• **Direction**: Copy each of the following items exactly as it appears, line for line.

------------------------

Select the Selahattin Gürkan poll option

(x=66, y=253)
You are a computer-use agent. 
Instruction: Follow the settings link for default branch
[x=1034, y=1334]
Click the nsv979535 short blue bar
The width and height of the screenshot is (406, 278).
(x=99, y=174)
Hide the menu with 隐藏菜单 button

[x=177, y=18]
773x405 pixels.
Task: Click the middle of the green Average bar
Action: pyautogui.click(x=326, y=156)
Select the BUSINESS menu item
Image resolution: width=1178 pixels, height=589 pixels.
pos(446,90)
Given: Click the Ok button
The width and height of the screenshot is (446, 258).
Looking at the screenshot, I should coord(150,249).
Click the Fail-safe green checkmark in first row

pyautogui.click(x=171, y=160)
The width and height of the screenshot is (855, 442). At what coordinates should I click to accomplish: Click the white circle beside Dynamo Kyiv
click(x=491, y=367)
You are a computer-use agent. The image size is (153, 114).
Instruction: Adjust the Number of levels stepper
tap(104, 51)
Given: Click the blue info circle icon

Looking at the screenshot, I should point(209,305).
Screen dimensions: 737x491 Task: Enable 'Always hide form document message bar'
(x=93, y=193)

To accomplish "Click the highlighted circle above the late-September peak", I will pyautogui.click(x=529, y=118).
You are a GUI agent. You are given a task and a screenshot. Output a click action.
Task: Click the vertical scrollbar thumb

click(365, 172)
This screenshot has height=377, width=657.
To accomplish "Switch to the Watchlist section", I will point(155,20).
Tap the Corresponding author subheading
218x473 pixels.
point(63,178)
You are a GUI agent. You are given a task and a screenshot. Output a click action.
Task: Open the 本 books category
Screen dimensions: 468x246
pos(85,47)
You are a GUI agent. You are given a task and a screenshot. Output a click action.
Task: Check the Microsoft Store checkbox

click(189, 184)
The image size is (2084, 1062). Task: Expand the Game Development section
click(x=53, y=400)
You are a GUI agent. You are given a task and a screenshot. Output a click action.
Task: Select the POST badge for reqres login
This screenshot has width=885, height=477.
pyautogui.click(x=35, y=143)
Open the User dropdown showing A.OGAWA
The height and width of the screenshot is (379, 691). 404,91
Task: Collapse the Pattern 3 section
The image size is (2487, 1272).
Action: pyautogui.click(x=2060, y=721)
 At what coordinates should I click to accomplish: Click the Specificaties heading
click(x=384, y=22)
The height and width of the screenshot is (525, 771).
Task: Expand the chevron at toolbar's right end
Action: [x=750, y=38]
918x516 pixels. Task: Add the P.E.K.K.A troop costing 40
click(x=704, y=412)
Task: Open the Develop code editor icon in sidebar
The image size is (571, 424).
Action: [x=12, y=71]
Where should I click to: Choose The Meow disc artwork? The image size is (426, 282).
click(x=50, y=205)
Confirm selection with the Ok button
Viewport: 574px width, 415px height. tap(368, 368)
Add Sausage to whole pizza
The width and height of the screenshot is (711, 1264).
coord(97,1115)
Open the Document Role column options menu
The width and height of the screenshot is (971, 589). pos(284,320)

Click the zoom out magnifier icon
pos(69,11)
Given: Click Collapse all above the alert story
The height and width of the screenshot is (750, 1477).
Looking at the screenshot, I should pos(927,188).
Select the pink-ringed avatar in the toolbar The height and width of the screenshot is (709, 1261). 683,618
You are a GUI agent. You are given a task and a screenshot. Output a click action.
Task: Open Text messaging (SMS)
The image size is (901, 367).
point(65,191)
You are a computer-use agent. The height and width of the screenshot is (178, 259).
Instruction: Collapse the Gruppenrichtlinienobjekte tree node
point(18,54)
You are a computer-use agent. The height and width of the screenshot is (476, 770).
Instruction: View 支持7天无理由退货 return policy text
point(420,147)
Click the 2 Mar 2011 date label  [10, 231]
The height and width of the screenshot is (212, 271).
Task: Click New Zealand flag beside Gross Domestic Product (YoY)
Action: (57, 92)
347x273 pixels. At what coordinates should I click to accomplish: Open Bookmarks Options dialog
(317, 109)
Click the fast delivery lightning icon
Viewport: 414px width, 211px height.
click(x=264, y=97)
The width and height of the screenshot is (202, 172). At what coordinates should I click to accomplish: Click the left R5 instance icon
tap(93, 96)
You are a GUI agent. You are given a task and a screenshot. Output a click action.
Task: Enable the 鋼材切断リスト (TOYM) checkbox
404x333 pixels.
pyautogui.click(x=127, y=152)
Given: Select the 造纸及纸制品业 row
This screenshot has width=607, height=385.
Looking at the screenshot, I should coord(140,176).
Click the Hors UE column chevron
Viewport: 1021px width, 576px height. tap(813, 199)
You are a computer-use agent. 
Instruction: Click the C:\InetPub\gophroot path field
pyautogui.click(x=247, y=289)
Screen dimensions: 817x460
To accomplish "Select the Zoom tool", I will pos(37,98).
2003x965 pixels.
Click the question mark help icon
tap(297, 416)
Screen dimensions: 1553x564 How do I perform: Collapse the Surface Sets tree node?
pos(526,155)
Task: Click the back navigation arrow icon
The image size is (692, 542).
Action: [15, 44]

------------------------

• **The result**:
Select the Selahattin Gürkan poll option

(x=66, y=253)
You are a computer-use agent. 
Instruction: Follow the settings link for default branch
[x=1034, y=1334]
Click the nsv979535 short blue bar
The width and height of the screenshot is (406, 278).
(x=99, y=174)
Hide the menu with 隐藏菜单 button

[x=177, y=18]
773x405 pixels.
Task: Click the middle of the green Average bar
Action: pyautogui.click(x=326, y=156)
Select the BUSINESS menu item
Image resolution: width=1178 pixels, height=589 pixels.
pos(446,90)
Given: Click the Ok button
The width and height of the screenshot is (446, 258).
Looking at the screenshot, I should coord(150,249).
Click the Fail-safe green checkmark in first row

pyautogui.click(x=171, y=160)
The width and height of the screenshot is (855, 442). At what coordinates should I click to accomplish: Click the white circle beside Dynamo Kyiv
click(x=491, y=367)
You are a computer-use agent. The image size is (153, 114).
Instruction: Adjust the Number of levels stepper
tap(104, 51)
Given: Click the blue info circle icon

Looking at the screenshot, I should point(209,305).
Screen dimensions: 737x491 Task: Enable 'Always hide form document message bar'
(x=93, y=193)

To accomplish "Click the highlighted circle above the late-September peak", I will pyautogui.click(x=529, y=118).
You are a GUI agent. You are given a task and a screenshot. Output a click action.
Task: Click the vertical scrollbar thumb

click(365, 172)
This screenshot has height=377, width=657.
To accomplish "Switch to the Watchlist section", I will point(155,20).
Tap the Corresponding author subheading
218x473 pixels.
point(63,178)
You are a GUI agent. You are given a task and a screenshot. Output a click action.
Task: Open the 本 books category
Screen dimensions: 468x246
pos(85,47)
You are a GUI agent. You are given a task and a screenshot. Output a click action.
Task: Check the Microsoft Store checkbox

click(189, 184)
The image size is (2084, 1062). Task: Expand the Game Development section
click(x=53, y=400)
You are a GUI agent. You are given a task and a screenshot. Output a click action.
Task: Select the POST badge for reqres login
This screenshot has width=885, height=477.
pyautogui.click(x=35, y=143)
Open the User dropdown showing A.OGAWA
The height and width of the screenshot is (379, 691). 404,91
Task: Collapse the Pattern 3 section
The image size is (2487, 1272).
Action: pyautogui.click(x=2060, y=721)
 At what coordinates should I click to accomplish: Click the Specificaties heading
click(x=384, y=22)
The height and width of the screenshot is (525, 771).
Task: Expand the chevron at toolbar's right end
Action: [x=750, y=38]
918x516 pixels. Task: Add the P.E.K.K.A troop costing 40
click(x=704, y=412)
Task: Open the Develop code editor icon in sidebar
The image size is (571, 424).
Action: [x=12, y=71]
Where should I click to: Choose The Meow disc artwork? The image size is (426, 282).
click(x=50, y=205)
Confirm selection with the Ok button
Viewport: 574px width, 415px height. tap(368, 368)
Add Sausage to whole pizza
The width and height of the screenshot is (711, 1264).
coord(97,1115)
Open the Document Role column options menu
The width and height of the screenshot is (971, 589). pos(284,320)

Click the zoom out magnifier icon
pos(69,11)
Given: Click Collapse all above the alert story
The height and width of the screenshot is (750, 1477).
Looking at the screenshot, I should pos(927,188).
Select the pink-ringed avatar in the toolbar The height and width of the screenshot is (709, 1261). 683,618
You are a GUI agent. You are given a task and a screenshot. Output a click action.
Task: Open Text messaging (SMS)
The image size is (901, 367).
point(65,191)
You are a computer-use agent. The height and width of the screenshot is (178, 259).
Instruction: Collapse the Gruppenrichtlinienobjekte tree node
point(18,54)
You are a computer-use agent. The height and width of the screenshot is (476, 770).
Instruction: View 支持7天无理由退货 return policy text
point(420,147)
Click the 2 Mar 2011 date label  [10, 231]
The height and width of the screenshot is (212, 271).
Task: Click New Zealand flag beside Gross Domestic Product (YoY)
Action: (57, 92)
347x273 pixels. At what coordinates should I click to accomplish: Open Bookmarks Options dialog
(317, 109)
Click the fast delivery lightning icon
Viewport: 414px width, 211px height.
click(x=264, y=97)
The width and height of the screenshot is (202, 172). At what coordinates should I click to accomplish: Click the left R5 instance icon
tap(93, 96)
You are a GUI agent. You are given a task and a screenshot. Output a click action.
Task: Enable the 鋼材切断リスト (TOYM) checkbox
404x333 pixels.
pyautogui.click(x=127, y=152)
Given: Select the 造纸及纸制品业 row
This screenshot has width=607, height=385.
Looking at the screenshot, I should coord(140,176).
Click the Hors UE column chevron
Viewport: 1021px width, 576px height. tap(813, 199)
You are a computer-use agent. 
Instruction: Click the C:\InetPub\gophroot path field
pyautogui.click(x=247, y=289)
Screen dimensions: 817x460
To accomplish "Select the Zoom tool", I will pos(37,98).
2003x965 pixels.
Click the question mark help icon
tap(297, 416)
Screen dimensions: 1553x564 How do I perform: Collapse the Surface Sets tree node?
pos(526,155)
Task: Click the back navigation arrow icon
The image size is (692, 542).
Action: [15, 44]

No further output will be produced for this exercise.